I’ve met a lot of traders. I’ve met a lot of good traders. I traded with a lot of good traders.
Let’s get honest for a few moments.
I don’t consider myself a good trader. Probably never will.
There are a handful of attributes that I believe each of these traders shares, in their own way. They all have my full respect.
Why I don’t consider myself a good trader?
It’s not for me to say and it would make no difference if I did.
There is an ethos out there that you have to be the biggest, the best, a monster in this game. I think that is untrue. I believe that you are what you are and you may have qualities that produce positive outcomes when opportunity is presented. I believe that you can implement processes to change behavior, belief and discipline.
“A losing trader can do little to transform himself into a winning trader. A losing trader is not going to want to transform himself. That’s the kind of thing winning traders do.”
-Ed Seykota
While I don’t know if I am a good trader, I do know that I am not a losing trader. That is more than enough.
“I returned, and saw under the sun, that the race is not to the swift, nor the battle to the strong, neither yet bread to the wise, nor yet riches to men of understanding, nor yet favor to men of skill; but time and chance happened to them all.”
Ecclesiastes 9.11
What if it truly is up to chance?
What if all of life is just chance?
See, we have this sense that we are in some kind of control. I think that is untrue. Especially in this digital age, we are told that we can control all qualities of our life and that we should. At your fingers, you can know anything, see anything, track/manage all our life’s details.
Has it helped?
I don’t think it has. I think it’s made people lose their minds.
So, what is the common thread?
Above all else, above strategy, above mindset or financial position or personal history, being a winner or being a loser, their common thread is this:
They were and are, willing to watch the odds play out.
Each one of the good traders I know made a choice at some point. They would either quit or they would change. Whatever that change meant, however painful it was. They positioned themselves to be able to sit at the table long enough to find out if they were a winning trader or a losing trader.
Let me tell you, each one of them went through extensive pain to find out.

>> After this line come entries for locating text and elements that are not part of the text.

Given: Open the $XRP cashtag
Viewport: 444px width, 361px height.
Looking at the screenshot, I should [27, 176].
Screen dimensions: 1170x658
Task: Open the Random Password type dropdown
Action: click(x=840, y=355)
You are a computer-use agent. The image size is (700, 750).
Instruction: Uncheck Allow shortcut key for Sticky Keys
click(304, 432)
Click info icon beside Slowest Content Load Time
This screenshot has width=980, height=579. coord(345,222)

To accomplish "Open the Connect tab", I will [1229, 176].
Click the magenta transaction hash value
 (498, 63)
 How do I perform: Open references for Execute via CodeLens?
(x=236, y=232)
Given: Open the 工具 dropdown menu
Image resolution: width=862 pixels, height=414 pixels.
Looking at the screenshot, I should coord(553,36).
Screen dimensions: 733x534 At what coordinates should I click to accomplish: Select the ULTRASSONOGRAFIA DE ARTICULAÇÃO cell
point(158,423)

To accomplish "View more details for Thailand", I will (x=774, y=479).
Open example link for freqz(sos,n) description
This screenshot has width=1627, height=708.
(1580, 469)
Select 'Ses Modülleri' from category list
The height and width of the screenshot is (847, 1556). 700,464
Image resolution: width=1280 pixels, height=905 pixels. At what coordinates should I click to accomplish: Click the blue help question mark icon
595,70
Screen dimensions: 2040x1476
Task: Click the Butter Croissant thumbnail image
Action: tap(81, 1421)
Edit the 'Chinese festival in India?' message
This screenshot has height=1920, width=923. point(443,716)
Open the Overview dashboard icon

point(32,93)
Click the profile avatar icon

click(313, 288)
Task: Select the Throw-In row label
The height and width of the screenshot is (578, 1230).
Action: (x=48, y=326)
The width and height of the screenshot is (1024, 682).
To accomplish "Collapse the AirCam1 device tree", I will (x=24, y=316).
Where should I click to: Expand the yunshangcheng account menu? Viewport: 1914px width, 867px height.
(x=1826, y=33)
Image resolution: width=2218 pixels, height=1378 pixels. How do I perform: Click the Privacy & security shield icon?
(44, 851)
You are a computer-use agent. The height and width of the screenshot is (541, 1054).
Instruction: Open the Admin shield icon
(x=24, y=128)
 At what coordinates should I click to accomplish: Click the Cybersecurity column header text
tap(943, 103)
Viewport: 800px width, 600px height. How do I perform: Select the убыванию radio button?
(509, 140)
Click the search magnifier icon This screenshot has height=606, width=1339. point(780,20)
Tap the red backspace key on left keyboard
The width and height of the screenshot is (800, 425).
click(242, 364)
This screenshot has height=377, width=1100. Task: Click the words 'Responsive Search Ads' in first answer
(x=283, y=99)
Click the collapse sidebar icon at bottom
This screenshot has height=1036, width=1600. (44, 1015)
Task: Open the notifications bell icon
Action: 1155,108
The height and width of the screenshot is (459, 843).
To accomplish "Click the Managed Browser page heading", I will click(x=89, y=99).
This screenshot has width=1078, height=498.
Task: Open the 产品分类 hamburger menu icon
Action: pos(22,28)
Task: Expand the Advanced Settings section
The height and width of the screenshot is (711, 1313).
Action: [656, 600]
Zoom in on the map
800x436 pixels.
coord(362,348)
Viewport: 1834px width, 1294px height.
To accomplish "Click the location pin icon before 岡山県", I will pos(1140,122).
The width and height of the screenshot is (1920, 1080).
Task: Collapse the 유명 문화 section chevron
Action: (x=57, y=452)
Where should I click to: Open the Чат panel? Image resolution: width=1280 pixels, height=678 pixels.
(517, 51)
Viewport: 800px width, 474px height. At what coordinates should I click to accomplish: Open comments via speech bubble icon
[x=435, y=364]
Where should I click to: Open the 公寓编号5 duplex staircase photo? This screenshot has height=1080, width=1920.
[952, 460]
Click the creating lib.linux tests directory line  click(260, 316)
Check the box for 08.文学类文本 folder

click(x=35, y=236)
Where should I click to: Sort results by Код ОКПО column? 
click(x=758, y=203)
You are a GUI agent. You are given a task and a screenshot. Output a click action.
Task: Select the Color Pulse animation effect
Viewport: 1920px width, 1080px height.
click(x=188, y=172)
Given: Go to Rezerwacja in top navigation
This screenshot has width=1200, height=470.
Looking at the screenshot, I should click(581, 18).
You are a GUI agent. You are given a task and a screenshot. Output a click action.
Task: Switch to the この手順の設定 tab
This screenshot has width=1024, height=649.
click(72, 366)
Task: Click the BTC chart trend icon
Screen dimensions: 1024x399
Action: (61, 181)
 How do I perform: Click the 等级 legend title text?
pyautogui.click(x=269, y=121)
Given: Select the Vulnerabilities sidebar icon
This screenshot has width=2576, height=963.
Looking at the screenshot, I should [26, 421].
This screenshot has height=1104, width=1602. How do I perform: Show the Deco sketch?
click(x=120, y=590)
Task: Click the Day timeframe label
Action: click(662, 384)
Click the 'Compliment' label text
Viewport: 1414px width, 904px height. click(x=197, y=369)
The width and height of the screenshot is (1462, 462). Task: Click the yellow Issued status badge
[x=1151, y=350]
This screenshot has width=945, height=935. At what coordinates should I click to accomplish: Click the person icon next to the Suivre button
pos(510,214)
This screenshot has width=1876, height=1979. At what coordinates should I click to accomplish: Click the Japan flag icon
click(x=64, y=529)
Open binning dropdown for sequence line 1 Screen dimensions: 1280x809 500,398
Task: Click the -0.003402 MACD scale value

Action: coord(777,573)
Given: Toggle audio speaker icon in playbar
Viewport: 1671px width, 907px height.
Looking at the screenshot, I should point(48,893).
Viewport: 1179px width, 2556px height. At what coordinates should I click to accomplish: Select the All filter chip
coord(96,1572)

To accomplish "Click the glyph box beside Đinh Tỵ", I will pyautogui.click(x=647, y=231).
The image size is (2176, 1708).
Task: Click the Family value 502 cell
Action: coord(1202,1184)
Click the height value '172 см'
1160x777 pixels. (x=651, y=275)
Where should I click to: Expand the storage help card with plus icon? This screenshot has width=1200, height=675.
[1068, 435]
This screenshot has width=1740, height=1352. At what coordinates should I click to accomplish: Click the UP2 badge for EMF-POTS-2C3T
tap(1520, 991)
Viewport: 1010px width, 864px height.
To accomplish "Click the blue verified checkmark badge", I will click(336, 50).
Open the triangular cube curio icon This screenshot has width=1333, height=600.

Now, the clock is not stopped yet. The trick with trading is it’s never over until it’s over. Chance continues to run on.
Embrace the mystery
One of the things I like about trading is that you never know what will happen next. People pretend like they know but they only know in hindsight. The future moment is the only frontier. Where price has not yet been, this is the only place anything new ever happens. It won’t be truly new, it will only be new in this moment, new to it’s context.
Another great place this happens?
It happens in relationships. It happens with kids. It happens when you get over your skis a bit, when you find yourself over extended.
I’m not in markets to win. I’m certainly not in them to lose. I am in them simply to see what happens next.